¡QUE VIVA LA NAVIDAD!

La historia de Navidad contada a los niños

JESÚS EN EL TEMPLO DE JERUSALÉN

Cuando Jesús cumplió los 12 años, y según las costumbres de su pueblo y de su religión judía, ya era considerado como adulto, podía celebrar las fiestas religiosas con todos los hombres. Entonces fue con María y José a la Ciudad de Jerusalén, para participar allí en la gran fiesta de la Pascua.

La Pascua era la celebración  más importante de los judíos. En ella recordaban cómo Dios los había sacado de Egipto, donde eran tenidos como esclavos.

Cada familia llevaba al Templo un cordero, los sacerdotes lo mataban y ofrecían la sangre a Dios, después regresaban a la casa con el cordero muerto, lo asaban y se lo comían en la Cena Pascual, acompañado con lechugas, con pan y con vino, mientras el papá iba contando a toda la familia, los milagros que Dios había realizado en su favor, para sacarlos de aquel país, con la colaboración de Moisés. A terminar la comida, todos juntos daban gracias a Dios por su gran amor y su infinita  bondad.

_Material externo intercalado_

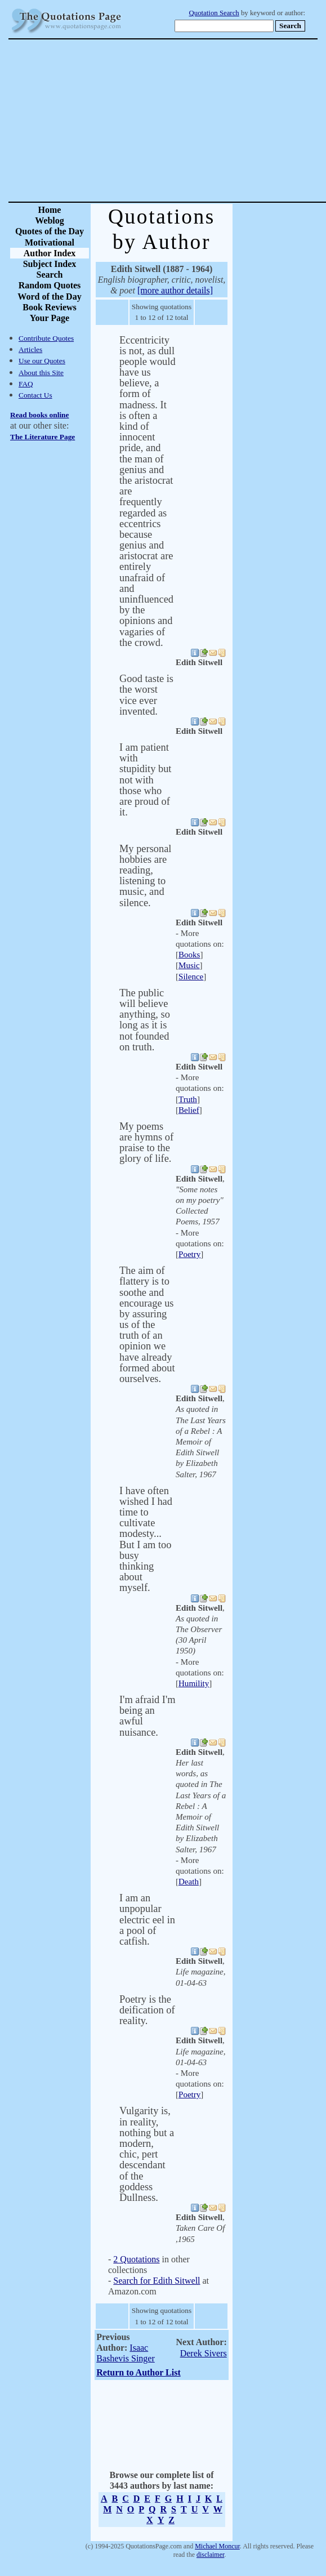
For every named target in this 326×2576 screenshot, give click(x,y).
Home (49, 210)
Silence (190, 976)
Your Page (49, 318)
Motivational (49, 242)
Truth (187, 1099)
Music (189, 965)
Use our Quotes (42, 360)
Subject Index (50, 264)
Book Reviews (50, 307)
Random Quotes (50, 285)
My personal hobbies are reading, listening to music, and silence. (145, 875)
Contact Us (35, 395)
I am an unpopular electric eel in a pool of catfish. (147, 1919)
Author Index (50, 253)
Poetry (189, 1254)
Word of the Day (49, 296)
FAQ (26, 384)
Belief (188, 1110)
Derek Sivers (203, 2353)
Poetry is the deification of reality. (147, 2010)
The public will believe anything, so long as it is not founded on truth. (144, 1020)
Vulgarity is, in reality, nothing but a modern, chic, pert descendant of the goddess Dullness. (146, 2154)
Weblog (49, 220)
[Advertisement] (202, 120)
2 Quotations (136, 2259)
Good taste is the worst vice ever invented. (146, 695)
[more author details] (175, 290)
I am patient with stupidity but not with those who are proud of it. (145, 780)
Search (50, 274)
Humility (193, 1683)
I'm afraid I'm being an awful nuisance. (147, 1716)
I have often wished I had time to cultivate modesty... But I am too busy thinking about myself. (145, 1539)
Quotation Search (214, 13)
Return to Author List (138, 2372)
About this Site (41, 372)
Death (188, 1881)
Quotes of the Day (49, 231)
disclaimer (210, 2555)
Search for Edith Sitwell (156, 2280)
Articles (30, 349)
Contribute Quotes (46, 338)
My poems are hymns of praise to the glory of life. (146, 1143)
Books (189, 954)
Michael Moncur (217, 2546)
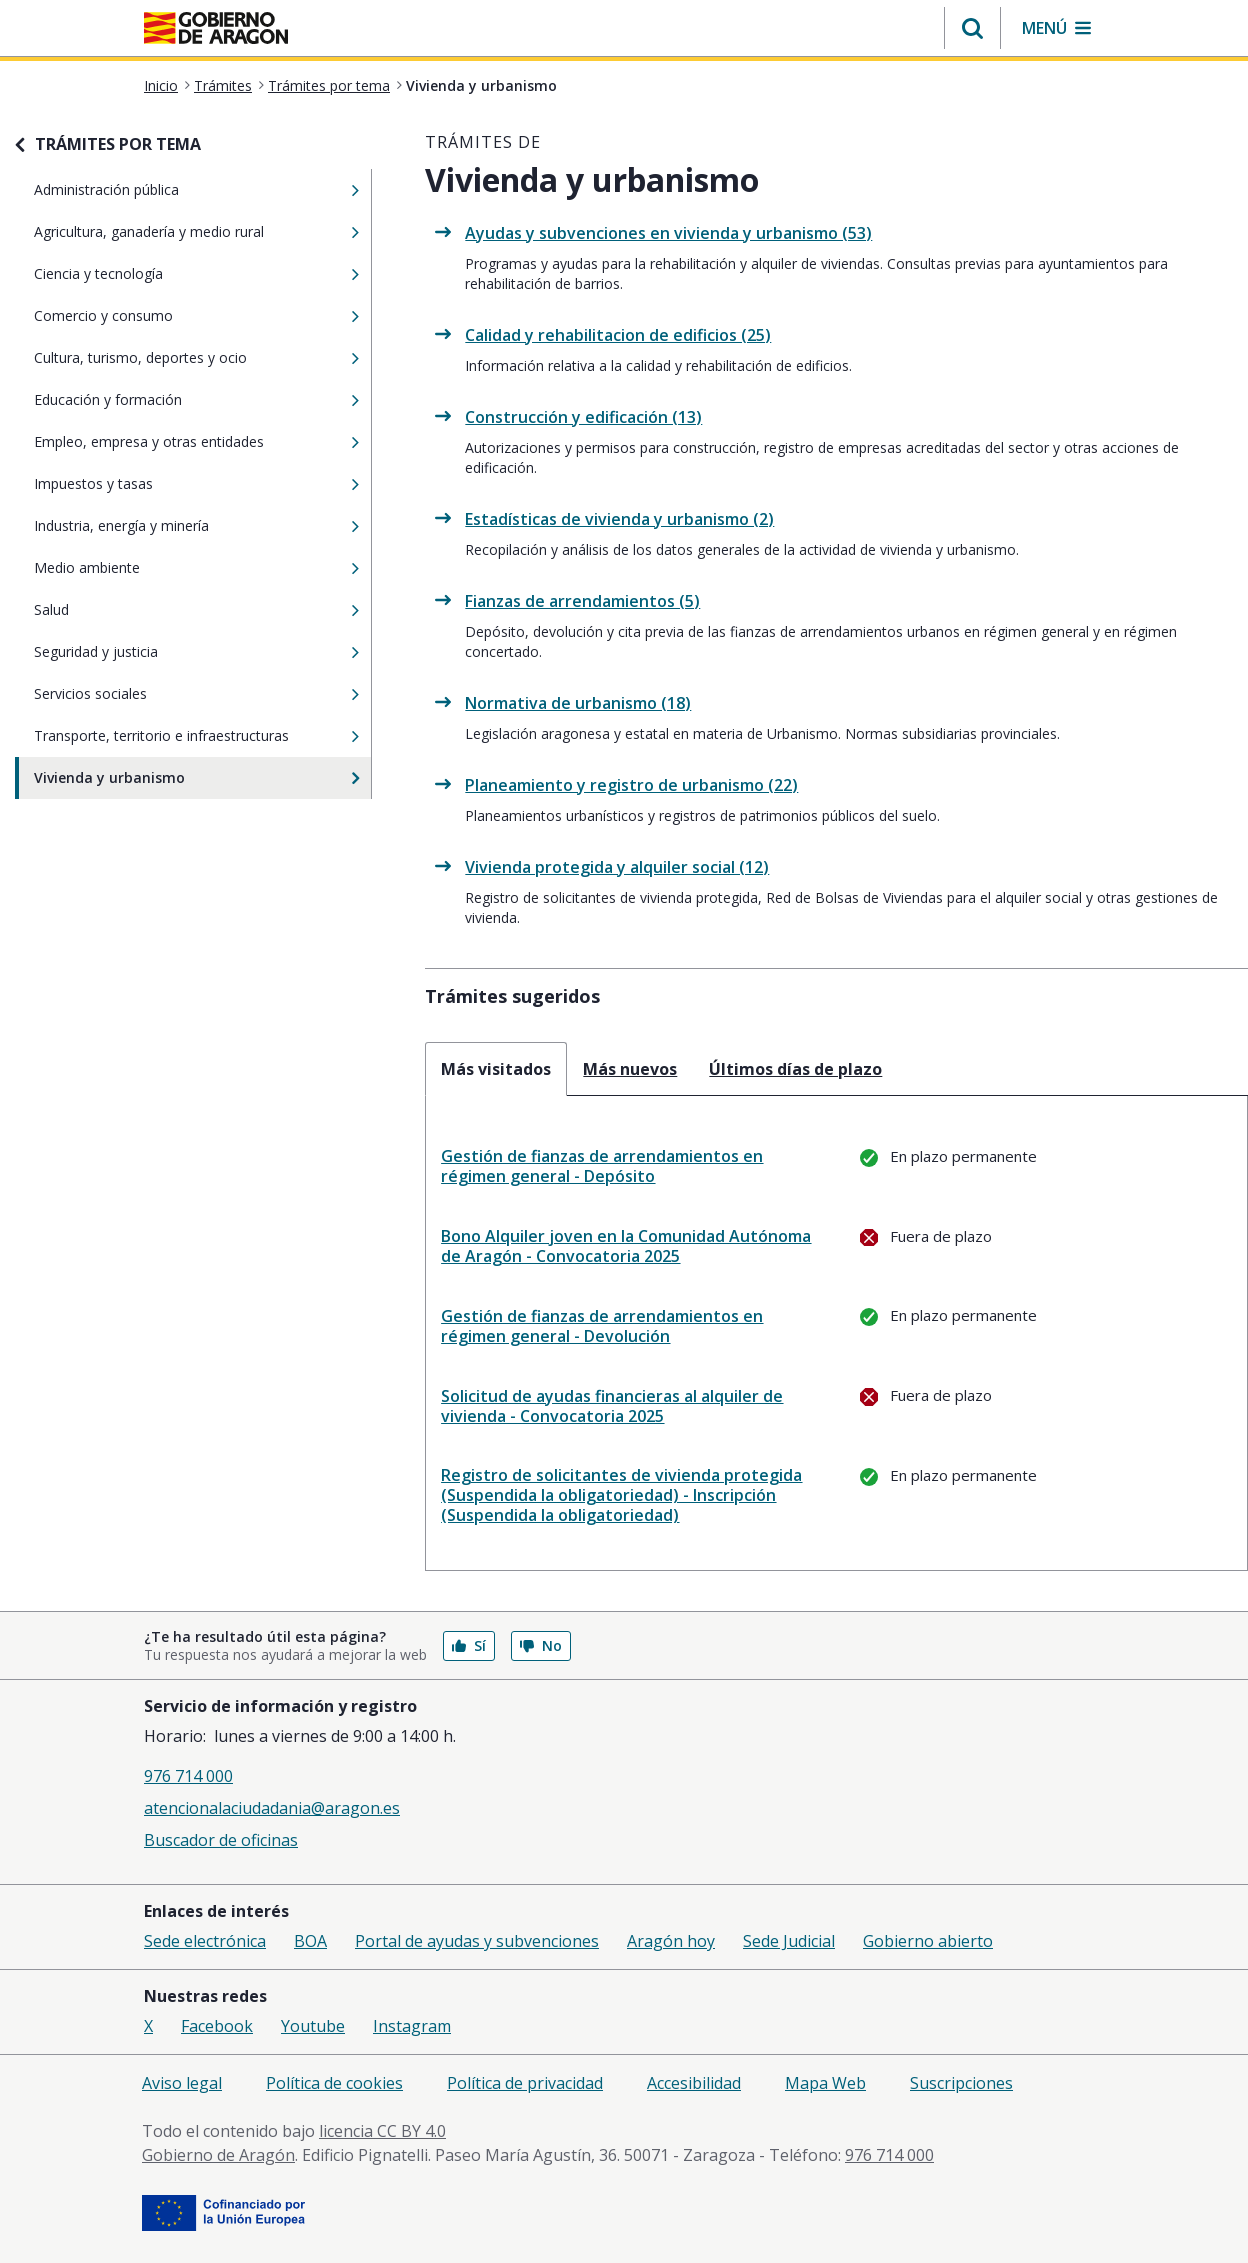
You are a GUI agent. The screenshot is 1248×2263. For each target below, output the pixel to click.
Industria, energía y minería (175, 526)
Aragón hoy (671, 1941)
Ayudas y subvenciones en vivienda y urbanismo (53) (668, 233)
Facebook (217, 2026)
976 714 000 (188, 1776)
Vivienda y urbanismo (175, 778)
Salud (175, 610)
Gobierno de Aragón (218, 2155)
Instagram (412, 2026)
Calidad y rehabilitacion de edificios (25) (618, 335)
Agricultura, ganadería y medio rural (175, 232)
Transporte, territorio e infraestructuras (175, 736)
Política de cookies (334, 2083)
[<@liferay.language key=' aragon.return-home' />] (216, 30)
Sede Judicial (789, 1941)
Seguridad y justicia (175, 652)
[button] (972, 28)
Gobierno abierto (928, 1941)
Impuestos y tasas (175, 484)
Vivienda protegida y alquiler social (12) (617, 867)
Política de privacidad (525, 2083)
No (541, 1645)
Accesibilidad (694, 2083)
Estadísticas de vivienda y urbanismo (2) (619, 519)
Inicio (161, 85)
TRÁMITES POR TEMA (118, 144)
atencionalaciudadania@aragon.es (272, 1808)
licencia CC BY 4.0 (382, 2131)
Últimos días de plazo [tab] (795, 1069)
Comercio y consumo (175, 316)
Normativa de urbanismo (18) (578, 703)
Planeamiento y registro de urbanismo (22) (631, 785)
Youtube (313, 2026)
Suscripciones (961, 2083)
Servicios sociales (175, 694)
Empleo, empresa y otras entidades (175, 442)
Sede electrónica (205, 1941)
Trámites (223, 85)
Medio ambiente (175, 568)
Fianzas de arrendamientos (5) (582, 601)
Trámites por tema (329, 85)
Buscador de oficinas (221, 1840)
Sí (469, 1645)
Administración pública (175, 190)
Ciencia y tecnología (175, 274)
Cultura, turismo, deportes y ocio (175, 358)
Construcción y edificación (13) (583, 417)
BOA (310, 1941)
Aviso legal (182, 2083)
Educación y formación (175, 400)
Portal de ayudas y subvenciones (477, 1941)
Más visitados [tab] (496, 1069)
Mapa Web (825, 2083)
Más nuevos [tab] (630, 1069)
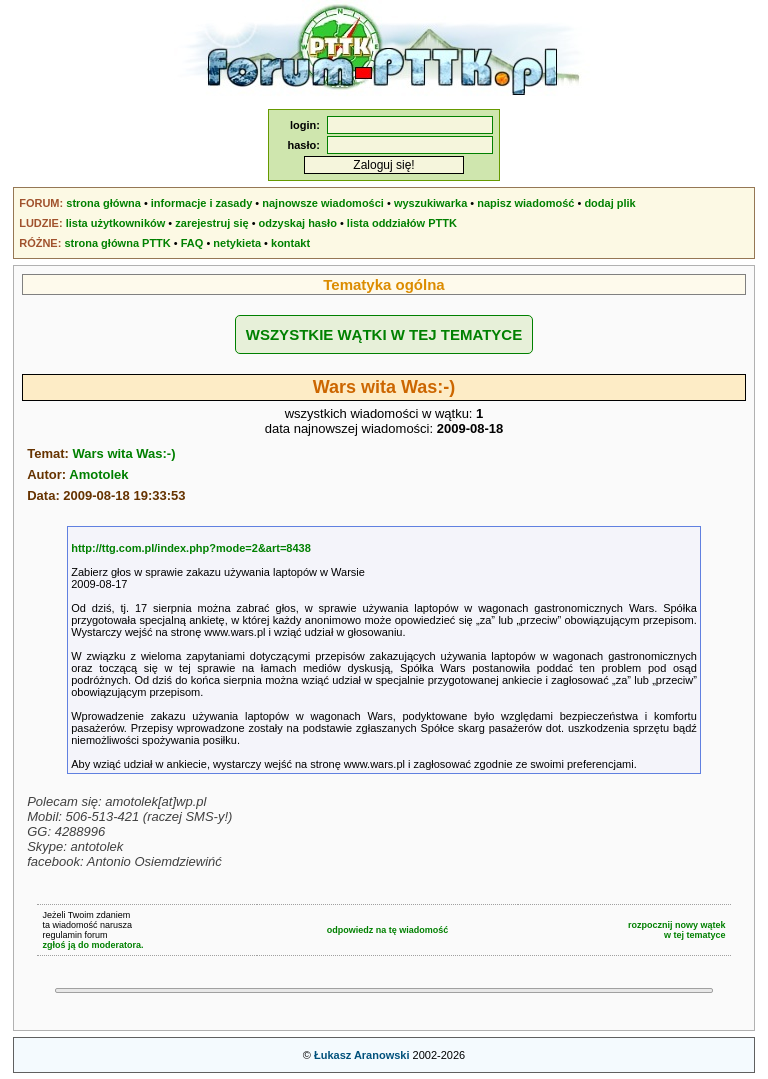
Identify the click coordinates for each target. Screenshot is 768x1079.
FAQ (192, 243)
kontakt (290, 243)
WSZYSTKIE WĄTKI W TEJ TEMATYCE (384, 334)
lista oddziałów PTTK (402, 223)
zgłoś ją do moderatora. (92, 945)
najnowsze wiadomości (323, 203)
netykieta (237, 243)
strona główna (103, 203)
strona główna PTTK (117, 243)
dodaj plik (609, 203)
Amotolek (98, 474)
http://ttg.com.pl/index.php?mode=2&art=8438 (191, 548)
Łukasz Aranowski (362, 1055)
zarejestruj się (211, 223)
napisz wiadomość (525, 203)
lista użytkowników (116, 223)
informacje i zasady (202, 203)
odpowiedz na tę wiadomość (388, 930)
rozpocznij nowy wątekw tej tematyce (677, 930)
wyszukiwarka (430, 203)
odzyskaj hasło (298, 223)
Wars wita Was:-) (123, 453)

En su Evangelio, San Lucas nos cuenta que Jesús celebró con María y José la fiesta de la Pascua, tal y como lo mandaba la ley. Sin embargo, cuando ya estaban de regreso con los demás peregrinos, María y José se dieron cuenta de que Jesús no iba en la caravana con ellos. Entonces muy asustados se devolvieron a buscarlo, y lo encontraron en el Templo, hablando con los maestros de la ley, sobre Dios.

“Y sucedió que al cabo de tres días, lo encontraron en el Templo, sentado en medio de los maestros, escuchándolos y preguntándoles; todos los que lo oían estaban sorprendidos por su inteligencia y por sus respuestas… María le dijo: – Hijo, ¿por qué nos has hecho esto? Mira, tu padre y yo, angustiados, andábamos buscándote. Él les dijo: – Y ¿por qué me buscaban? ¿No sabían que yo debía estar en la casa de mi Padre? Pero ellos no entendieron lo que les había querido decir” (Lucas 2, 46-49).

Después, nos dice el mismo evangelista, Jesús regresó con María y José a Nazaret, y siguió obedeciéndoles en todo, y “crecía en estatura, en sabiduría, y en gracia, delante de Dios y de los hombres” (Lucas 2, 52).

Allí, en Nazaret, Jesús vivió 18 años más, como una persona cualquiera. Trabajaba en el taller de José, ayudaba a la gente en lo que podía, oraba y aprendía cada vez más cosas sobre Dios, a quien amaba como el mejor de los papás, hasta que un día, cuando cumplió 30 años, se despidió de María, y se fue a predicar por todas partes, su Mensaje de Amor. En lo más profundo de su corazón sentía que esta era la misión que Dios Padre le había encomendado y que él tenía que cumplir. Pero otro día hablaremos de esto en otro libro.